For their regular observers, however, there were times when those special leaders really obsessed about certain things: until either they fully understood them or could make a selective decision about them. Once they had decision clarity, they then found someone to take care of the issue for them – one of their trusted friends or executives. They were rather careful about choosing the people around them. Assuming that friend or executive met their standards, (s)he would be questioned until they came to the same conclusion as our selectivity-masters and then they were empowered to proceed. Such focused behavior is what true leaders are made of. They are not so much the doers, but the thinkers, questioners and empowerers.

 

One other maxim they would also apply is Occam’s razor, which stipulates that the best explanation for everything is usually the simplest one. Why is that? Because people generally act upon the simplest ideas, probably for reasons related to Einstein’s quote used earlier. Even so, there’s one caveat. The simplest solution is often the one that needs the most thought to divine. Most people, including this writer, are prone to act upon the first idea that pops into their head…How many times do we get caught out in such a fever? It saves us the headache of thinking.

 

Moreover, your writer recently encouraged a fast moving and talented executive to take a long weekend out every six to eight weeks. It would consist of Friday to decompress, Saturday to start recovery, Sunday to chill out with family or friends, and Monday – with clear-headed thinking – to use her sharp mind to give thought to crucial, strategic issues. That would put her in a powerful position to brief and steer senior colleagues and her own team members on Tuesday. She clearly understood the point, but felt her nature would never allow her to take it up. Pity for her and her company.

 

So here you are as a promising leader, be that as a team-leader, strategic leader, or a visionary leader, wishing to be a major contributor within your organization. Do you pile on the work hours, knowing that would be the politically correct thing to do, or do you dramatically increase your thinking time? One thing you have to be prepared for is that your brain is rather like the rest of your body, it can tend to ache somewhat at the outset when you start to utilize it more often. Perhaps that’s why the faint of heart don’t pursue deeper thinking any more after a short attempt? They get a headache.

 

But for those of us who really want to become enlightened leaders, we have to consider the following pointers:

» Set aside regular strategic time. Working through strategies takes serious time. It’s not something you can do on the fly. The day-to-day hustle and bustle doesn’t allow for this. You need to set aside quality time in your calendar every month, 6 weeks or two months toward developing a more macro-view. Such clarity will reward you and your organization in spades.
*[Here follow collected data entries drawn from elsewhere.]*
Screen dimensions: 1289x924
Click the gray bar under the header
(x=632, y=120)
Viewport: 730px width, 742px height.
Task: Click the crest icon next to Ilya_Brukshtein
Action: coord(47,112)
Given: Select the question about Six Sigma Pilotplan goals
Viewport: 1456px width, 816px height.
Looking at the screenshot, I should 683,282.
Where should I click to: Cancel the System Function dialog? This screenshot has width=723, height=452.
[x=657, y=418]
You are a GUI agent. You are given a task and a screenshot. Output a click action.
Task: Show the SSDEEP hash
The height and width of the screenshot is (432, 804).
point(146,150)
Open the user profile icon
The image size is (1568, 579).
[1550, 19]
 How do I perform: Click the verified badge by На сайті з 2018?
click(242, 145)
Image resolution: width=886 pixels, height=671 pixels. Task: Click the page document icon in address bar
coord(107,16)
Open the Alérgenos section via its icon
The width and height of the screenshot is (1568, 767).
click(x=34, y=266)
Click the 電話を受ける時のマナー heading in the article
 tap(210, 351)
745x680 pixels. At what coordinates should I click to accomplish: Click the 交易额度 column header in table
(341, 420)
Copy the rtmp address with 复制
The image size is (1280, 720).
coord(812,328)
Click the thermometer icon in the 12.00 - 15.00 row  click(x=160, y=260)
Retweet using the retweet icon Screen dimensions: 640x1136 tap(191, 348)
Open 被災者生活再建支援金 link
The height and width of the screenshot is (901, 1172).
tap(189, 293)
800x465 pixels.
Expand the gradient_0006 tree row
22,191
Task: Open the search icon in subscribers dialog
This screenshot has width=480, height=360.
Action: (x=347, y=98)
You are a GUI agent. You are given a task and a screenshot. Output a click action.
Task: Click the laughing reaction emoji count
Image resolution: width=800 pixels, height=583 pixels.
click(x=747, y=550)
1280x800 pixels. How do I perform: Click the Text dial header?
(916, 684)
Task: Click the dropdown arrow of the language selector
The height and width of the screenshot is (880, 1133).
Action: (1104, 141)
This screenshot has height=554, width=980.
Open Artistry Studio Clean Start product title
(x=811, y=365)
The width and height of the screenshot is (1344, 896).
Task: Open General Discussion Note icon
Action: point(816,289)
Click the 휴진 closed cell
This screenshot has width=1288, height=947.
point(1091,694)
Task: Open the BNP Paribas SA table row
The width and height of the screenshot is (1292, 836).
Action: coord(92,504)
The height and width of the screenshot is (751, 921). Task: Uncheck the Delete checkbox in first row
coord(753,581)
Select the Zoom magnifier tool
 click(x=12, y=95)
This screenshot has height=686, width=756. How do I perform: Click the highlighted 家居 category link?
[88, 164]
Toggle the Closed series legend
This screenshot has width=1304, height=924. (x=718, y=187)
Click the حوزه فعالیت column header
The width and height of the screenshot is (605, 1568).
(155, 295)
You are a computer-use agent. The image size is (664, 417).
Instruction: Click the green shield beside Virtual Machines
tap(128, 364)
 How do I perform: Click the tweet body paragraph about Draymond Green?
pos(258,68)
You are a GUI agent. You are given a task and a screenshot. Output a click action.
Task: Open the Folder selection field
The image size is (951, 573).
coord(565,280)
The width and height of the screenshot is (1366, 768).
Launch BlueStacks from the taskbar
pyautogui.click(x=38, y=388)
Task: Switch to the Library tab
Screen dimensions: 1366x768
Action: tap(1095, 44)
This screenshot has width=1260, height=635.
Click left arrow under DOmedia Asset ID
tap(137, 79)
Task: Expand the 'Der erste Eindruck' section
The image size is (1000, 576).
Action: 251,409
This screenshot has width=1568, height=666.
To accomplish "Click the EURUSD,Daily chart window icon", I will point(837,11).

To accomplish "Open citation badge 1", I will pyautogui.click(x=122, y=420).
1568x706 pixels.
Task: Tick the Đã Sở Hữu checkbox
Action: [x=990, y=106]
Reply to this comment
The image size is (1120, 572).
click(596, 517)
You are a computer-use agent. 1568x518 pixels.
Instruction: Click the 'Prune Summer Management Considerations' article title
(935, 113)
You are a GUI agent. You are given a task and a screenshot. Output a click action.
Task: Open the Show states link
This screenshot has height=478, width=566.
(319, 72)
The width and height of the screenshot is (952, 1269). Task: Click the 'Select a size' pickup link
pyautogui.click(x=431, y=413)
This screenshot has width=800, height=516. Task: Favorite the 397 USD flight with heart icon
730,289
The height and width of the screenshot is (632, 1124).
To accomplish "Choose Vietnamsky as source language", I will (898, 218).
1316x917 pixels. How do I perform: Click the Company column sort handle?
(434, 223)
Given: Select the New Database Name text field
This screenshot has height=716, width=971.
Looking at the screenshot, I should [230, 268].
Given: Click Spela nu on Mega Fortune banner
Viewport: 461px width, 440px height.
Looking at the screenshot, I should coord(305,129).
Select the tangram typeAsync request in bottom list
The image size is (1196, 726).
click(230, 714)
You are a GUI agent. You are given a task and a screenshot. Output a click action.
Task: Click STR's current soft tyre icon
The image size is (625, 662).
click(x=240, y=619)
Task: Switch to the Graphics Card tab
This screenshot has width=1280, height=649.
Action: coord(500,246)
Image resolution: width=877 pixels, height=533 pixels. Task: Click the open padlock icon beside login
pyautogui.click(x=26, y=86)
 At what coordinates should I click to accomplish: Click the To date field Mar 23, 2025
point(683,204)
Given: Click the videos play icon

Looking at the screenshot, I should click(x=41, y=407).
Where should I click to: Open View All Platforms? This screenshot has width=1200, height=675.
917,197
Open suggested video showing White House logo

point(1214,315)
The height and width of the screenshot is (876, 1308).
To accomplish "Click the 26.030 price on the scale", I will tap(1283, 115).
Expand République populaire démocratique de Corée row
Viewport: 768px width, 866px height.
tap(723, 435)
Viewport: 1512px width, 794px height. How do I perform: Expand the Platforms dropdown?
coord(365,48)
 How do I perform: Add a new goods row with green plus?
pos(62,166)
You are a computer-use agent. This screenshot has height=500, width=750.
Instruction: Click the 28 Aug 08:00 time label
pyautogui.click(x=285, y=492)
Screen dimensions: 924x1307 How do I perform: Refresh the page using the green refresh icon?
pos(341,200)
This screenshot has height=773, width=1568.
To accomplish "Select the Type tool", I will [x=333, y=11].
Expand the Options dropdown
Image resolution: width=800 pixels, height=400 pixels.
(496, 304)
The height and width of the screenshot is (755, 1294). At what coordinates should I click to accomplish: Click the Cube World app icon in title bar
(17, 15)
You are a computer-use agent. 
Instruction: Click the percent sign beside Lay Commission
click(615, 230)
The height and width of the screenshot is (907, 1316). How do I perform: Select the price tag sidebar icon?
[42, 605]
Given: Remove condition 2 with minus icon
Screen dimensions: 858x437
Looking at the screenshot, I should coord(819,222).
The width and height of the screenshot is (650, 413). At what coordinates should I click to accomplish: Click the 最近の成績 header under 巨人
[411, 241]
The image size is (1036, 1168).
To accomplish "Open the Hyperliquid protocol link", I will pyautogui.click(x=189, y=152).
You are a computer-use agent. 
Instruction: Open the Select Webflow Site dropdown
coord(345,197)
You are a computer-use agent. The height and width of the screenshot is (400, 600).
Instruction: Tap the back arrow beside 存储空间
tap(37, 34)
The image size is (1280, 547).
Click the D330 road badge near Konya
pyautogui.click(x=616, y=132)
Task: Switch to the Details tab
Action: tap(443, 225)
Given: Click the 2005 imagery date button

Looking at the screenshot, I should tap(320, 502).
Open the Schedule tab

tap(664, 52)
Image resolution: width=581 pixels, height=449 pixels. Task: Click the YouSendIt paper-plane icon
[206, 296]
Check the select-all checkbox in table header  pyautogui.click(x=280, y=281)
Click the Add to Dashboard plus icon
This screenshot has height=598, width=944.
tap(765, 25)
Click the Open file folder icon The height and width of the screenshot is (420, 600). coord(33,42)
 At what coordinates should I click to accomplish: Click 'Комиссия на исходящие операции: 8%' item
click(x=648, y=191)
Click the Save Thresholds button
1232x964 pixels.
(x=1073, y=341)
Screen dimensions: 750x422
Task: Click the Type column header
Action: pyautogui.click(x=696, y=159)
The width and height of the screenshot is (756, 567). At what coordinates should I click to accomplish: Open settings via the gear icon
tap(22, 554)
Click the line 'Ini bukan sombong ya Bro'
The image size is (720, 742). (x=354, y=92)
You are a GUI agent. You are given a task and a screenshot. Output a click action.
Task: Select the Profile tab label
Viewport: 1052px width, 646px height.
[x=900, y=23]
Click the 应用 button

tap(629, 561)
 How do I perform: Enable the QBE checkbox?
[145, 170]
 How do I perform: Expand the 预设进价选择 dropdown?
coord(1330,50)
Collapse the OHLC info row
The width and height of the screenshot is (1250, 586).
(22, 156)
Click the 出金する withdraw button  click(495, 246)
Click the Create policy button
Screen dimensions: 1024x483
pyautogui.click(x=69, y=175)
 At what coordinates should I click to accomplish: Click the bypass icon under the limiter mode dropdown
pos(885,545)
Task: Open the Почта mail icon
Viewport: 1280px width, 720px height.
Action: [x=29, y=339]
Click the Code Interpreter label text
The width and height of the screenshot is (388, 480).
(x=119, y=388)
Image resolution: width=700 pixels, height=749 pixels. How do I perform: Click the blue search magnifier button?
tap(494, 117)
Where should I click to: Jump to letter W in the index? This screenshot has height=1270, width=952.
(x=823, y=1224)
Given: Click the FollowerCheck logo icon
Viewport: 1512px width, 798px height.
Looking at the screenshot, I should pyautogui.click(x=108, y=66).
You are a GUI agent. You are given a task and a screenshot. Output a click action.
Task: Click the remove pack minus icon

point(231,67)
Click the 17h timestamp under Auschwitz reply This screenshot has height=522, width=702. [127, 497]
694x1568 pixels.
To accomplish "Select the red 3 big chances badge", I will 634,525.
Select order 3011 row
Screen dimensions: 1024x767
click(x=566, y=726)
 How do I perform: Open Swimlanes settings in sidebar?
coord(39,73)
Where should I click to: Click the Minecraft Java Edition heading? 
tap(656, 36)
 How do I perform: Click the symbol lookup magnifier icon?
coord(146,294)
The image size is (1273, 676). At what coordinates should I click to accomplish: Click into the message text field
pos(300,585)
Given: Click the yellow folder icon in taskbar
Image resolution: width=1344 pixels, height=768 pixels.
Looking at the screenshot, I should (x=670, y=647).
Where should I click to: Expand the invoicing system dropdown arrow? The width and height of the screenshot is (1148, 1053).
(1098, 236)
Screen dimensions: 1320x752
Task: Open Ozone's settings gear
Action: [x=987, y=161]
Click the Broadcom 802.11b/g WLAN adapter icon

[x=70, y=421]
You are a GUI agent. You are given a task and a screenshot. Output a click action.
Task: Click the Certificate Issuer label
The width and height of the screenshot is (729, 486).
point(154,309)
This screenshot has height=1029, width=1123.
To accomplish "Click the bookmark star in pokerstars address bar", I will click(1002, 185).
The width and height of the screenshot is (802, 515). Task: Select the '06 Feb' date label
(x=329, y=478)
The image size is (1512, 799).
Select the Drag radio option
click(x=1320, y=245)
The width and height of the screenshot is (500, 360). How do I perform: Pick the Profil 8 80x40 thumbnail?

» Be selective about what you focus on. Take a leaf out of highly successful people’s books and be much more selective about what you focus on. Three items at once, is probably a maximum…preferably only one. It easily becomes unwieldy to do more.

» Don’t mix operational and strategic decisions together. Too many organizations do this: they jumble them together. Not only does it take a different mindset to make decisions for one or the other; strategic issues usually take longer and deeper thought. Operations are about today: strategy is about tomorrow.

» Leadership is about empowering others: whereas management is about controlling others. If you have too many others around you who need to be controlled, then you have the wrong team.

» In the same way that you learnt to drive a car: where you were very conscious about every step, and then those steps became fluent and intuitive. You have to take the same approach in adjusting your decision-making behaviors as a leader. Those steps are listed above.

 

Closing with another line from Hansen’s article: “So much in our workplaces is premised on the conventional wisdom that hard work is the road to success, and that working hardest makes you a star. Our analysis suggests the opposite.” It’s about selectivity, not working harder.